» PROBLEMS TO SOLVE:
[1] Answer these questions using the book description for The Black Unicorn, one answer per line and marked like the questions:
(a) Who is quoted calling the author "an indispensable poet"?
(b) How is Hayden Carruth described?
(c) Which two names from Africa does the description say the poetry's rhythms and accents reach?
[2] List every identity that, according to the book description for The Black Unicorn, Audre Lorde writes as.
[3] Extend the book description for The Black Unicorn with a few more sentences, starting after its final sentence.

» PAGE EXCERPT:
The Black Unicorn is a new collection of poetry by a woman who, Adrienne Rich writes, "for the complexity of her vision, for her moral courage and the catalytic passion of her language, has already become, for many, an indispensable poet."
Rich continues: "Refusing to be circumscribed by any simple identity, Audre Lorde writes as a Black woman, a mother, a daughter, a Lesbian, a feminist, a visionary; poems of elemental wildness and healing, nightmare and lucidity. Her rhythms and accents have the timelessness of a poetry which extends beyond white Western politics, beyond the anger and wisdom of Black America, beyond the North American earth, to Abomey and the Dahomeyan Amazons. These are poems nourished in an oral tradition, which also blaze and pulse on the page, beneath the reader's eye."
Of Audre Lorde's previous book, Coal. the poet and critic Hayden Carruth said, "For us these words indeed are jewels in the open light."

» DATA LINES:
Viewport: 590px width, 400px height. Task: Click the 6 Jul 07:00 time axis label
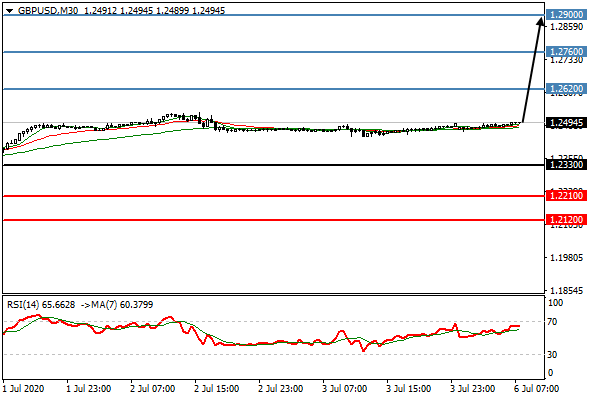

» RESULTS OF THE EXERCISE:
[1]
(a) Adrienne Rich
(b) As a poet and critic
(c) Abomey and the Dahomeyan Amazons

[2]
- a Black woman
- a mother
- a daughter
- a Lesbian
- a feminist
- a visionary

[3]
Audre Lorde, who lives in Staten Island, is on the English faculty of John Jay College of Criminal Justice of the City University of New York. She is the author of six previous books of poetry, one of which---From a Land Where Other People Live---was nominated for a National Book Award.
COVER ILLUSTRATION: The headdress represents the spirit Tji-Wara, or Chi-Wara, who is said to have introduced agriculture to the Bambara people. It is used in dances to insure germination of the seed, and a good harvest. Chi-Wara is the name also used for evil spirits (witches), who must be propitiated, as well as for a goddess of fecundity and earth.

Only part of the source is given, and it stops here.